His hands were tight around her waist and her own were splayed over the hard chest, where she could feel the rapid thundering of his heart. And through the kiss Laura made a little sound of disbelief—wondering how she could respond with such melting pleasure to a man who clearly viewed her with utter contempt.
The sound seemed to startle him, for just as suddenly as he had taken her in his arms he let her go, so that she had to steady herself against the wall as she stared up at him.
‘Wh-what was that all about?’ she breathed.
What, indeed? With an effort, Constantine controlled his ragged breathing and stared at her, shaking his head as if to deny the intensity of that kiss. It had been all about desire, he told himself fiercely—a powerful desire which was no respecter of circumstance or status. And how extraordinary that he should feel such overwhelming lust for this washed-out little waitress. Inappropriate, too—when to do so would surely weaken his case against her preposterous claim.
He looked down at her, his heart pounding so powerfully in his chest and his groin so hard with need that for a moment he couldn’t think straight. ‘You will need to get a DNA test done as quickly as possible,’ he grated.
Laura’s eyes widened in distress. ‘But … But …’
‘But what?’ he cut in scornfully, and gave a short laugh as the aftermath of the kiss faded and reality flashed in like a sharp knife. ‘Did you really think that I was going to acknowledge the boy as a Karantinos heir—giving him access to one of the world’s greatest fortunes—simply because you say so and because the boy bears a passing resemblance to me?’
‘But you—’
‘Yes, he looks Greek,’ he finished witheringly. ‘But for all I know you might be one of those women who turn on for Greek men.’ He gave a blistering smile as his gaze raked over her kiss-swollen lips. ‘I think you’ve just demonstrated that to both our satisfaction.’
Laura slumped back against the wall and stared up at him. Was that why he had kissed her—to make her look morally loose? And then to follow it up with a cold-blooded demand that she prove Alex was his child? ‘Why, you … you bastard!’ she gasped.
Constantine reflected that women were remarkably unimaginative when it came to insults. And didn’t they realise that they were the ones who put themselves into situations which gave men ammunition to criticise them?
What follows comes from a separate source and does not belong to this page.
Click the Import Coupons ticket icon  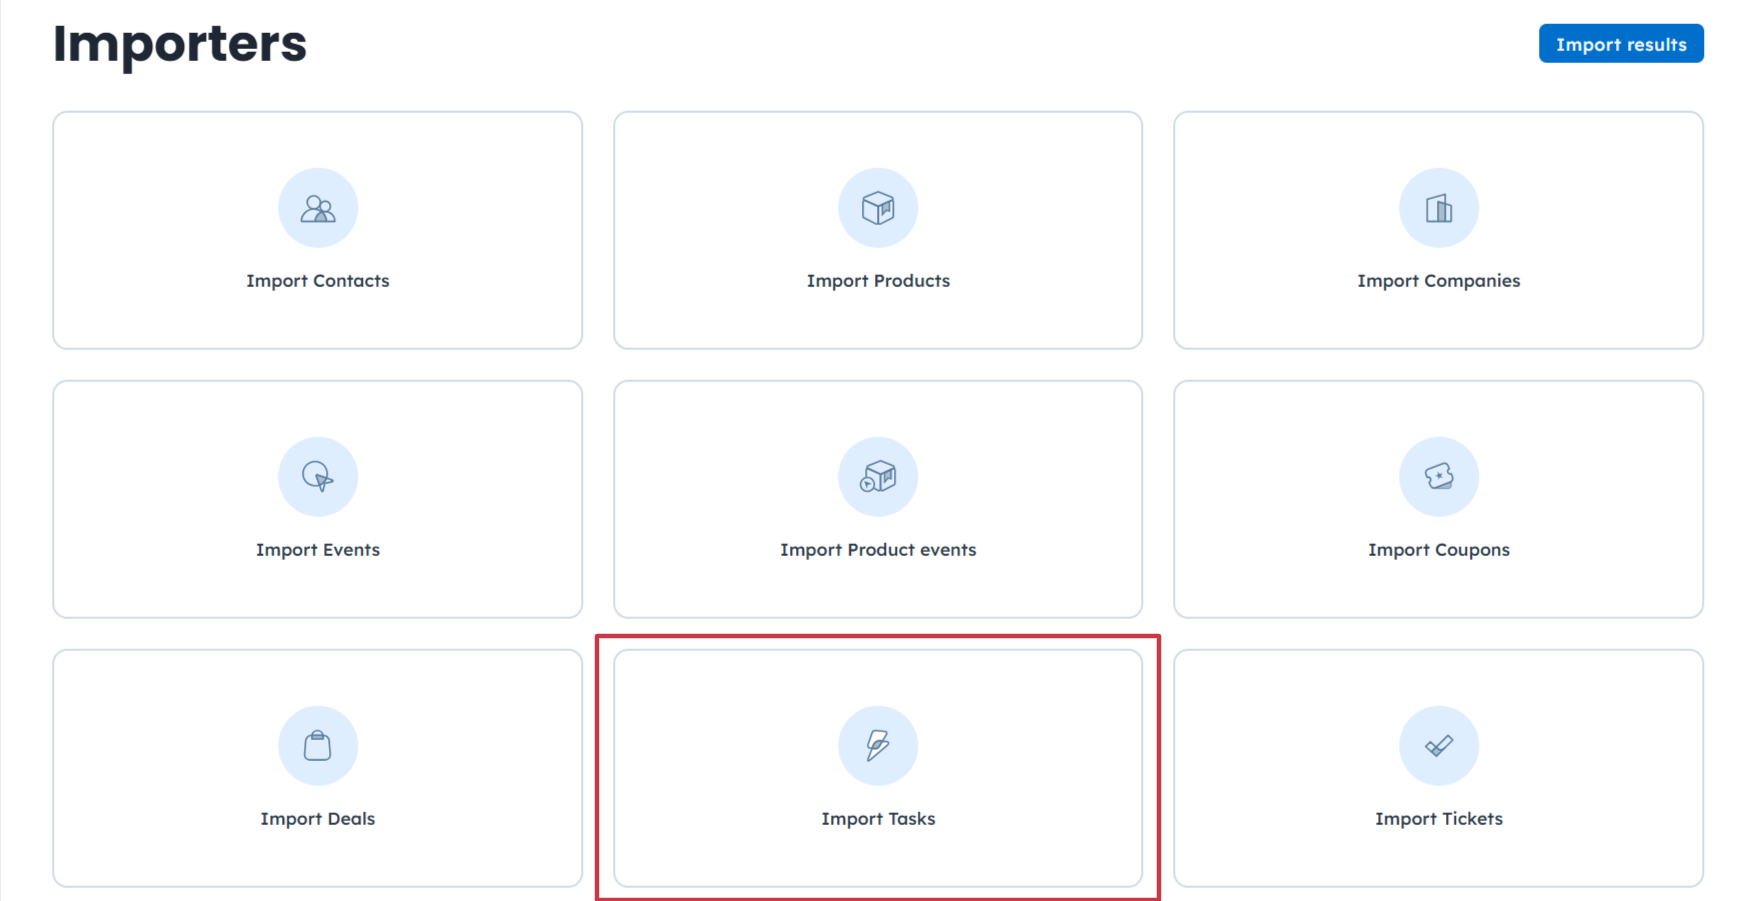click(1439, 477)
But inside he was hurting for reasons he wasn’t even close to understanding—a state of being so rare for him that it made him want to hurt back, and badly.
‘I should be careful about my choice of words, if I were you, Laura,’ he informed her coldly. ‘It isn’t my parentage which is in doubt. If tests prove that the boy is mine, then I will take responsibility—but first you’re going to have to prove it.’